A tug of war begins between Ghalib and Lutfi for control of Britney, and on January 20th, when Ghalib goes to a funeral in Northern California, Lutfi invites a few paparazzi from a friendly agency, X17, over to Britney's house, and shows them what he claimed was a restraining order against Ghalib. "He folded it over so they couldn't see what he was showing," says Ghalib, chuckling. "I'll give it to you, he's good, he's very good at what he does." Lutfi has spread rumors that Ghalib sleeps on the couch when he's at Britney's house. A pap catches a text message: Lutfi writes, "You're a manic trigger. If you continue to have any contact with her, you'll kill her. It's your decision."

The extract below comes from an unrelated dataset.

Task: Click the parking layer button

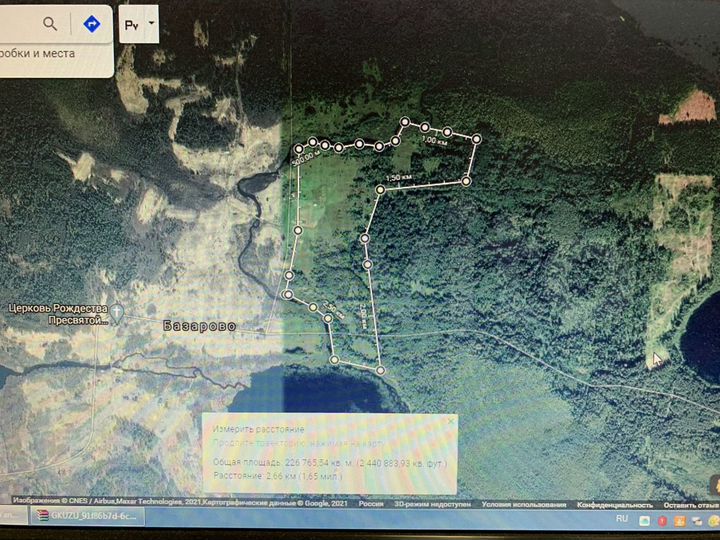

Britney finds herself right where she used to be: Again, there's control, pressure, fighting. She argues with Lutfi, and Ghalib rushes in to save her, but Lutfi calls security to keep him off her property. Lynne arrives, dragging her daughter around town, and Britney begins to spin out, staying up for sixty hours straight. On January 30th, she arrives back home after a day at the Beverly Hills Hotel, and meets with a psychiatrist, according to X17. They put out the news at 11 p.m.: She's attempted suicide.

Seventy-five paps gather around the entrances to Britney's gated community, stamping their feet in the chilly winter night, as a police helicopter circles overhead. "You don't want an ambulance to roll out with a body bag and miss that," says a French photographer, checking his battery. These guys are jaded after all that's happened. "Man, Britney can't die, because then I don't get my money!" says a guy in a Famous Stars and Straps baseball hat. Someone starts running down the block, and everyone runs after him; they hide in a driveway and laugh when everyone catches up. Although she doesn't seem to have tried to commit suicide, the doctors are on their way again: Police and paramedics descend as the LAPD blocks off all exit paths from her house, stations twenty cops in her driveway and takes her out (her code name: "The Package") without a single picture. The next day, her parents file a restraining order against Lutfi.

A world without Britney, where she is set aside in rehab or a psychiatric center, is hard to contemplate: She's the canary in the coal mine of our culture, the most vivid representation of the excess of the past decade. She didn't think there was a tomorrow worth saving for, and neither did we. After blaming everyone else for her problems, Britney's finally starting to realize the degree to which she's messed up, but her sense of entitlement keeps her from admitting it to herself, or to anyone who is trying to help her. We want her to survive and thrive, to evolve into someone who can make us proud again. Or maybe, we just don't want the show to end. "Look at George Foreman: He's the oldest heavyweight champion ever," says Ghalib. "That's what Britney's going to be. She said it best to me: She refuses to live her life anymore reflected in the eyes of others." Then he gets very quiet. "Be gentle to her," he says. "That's a personal request."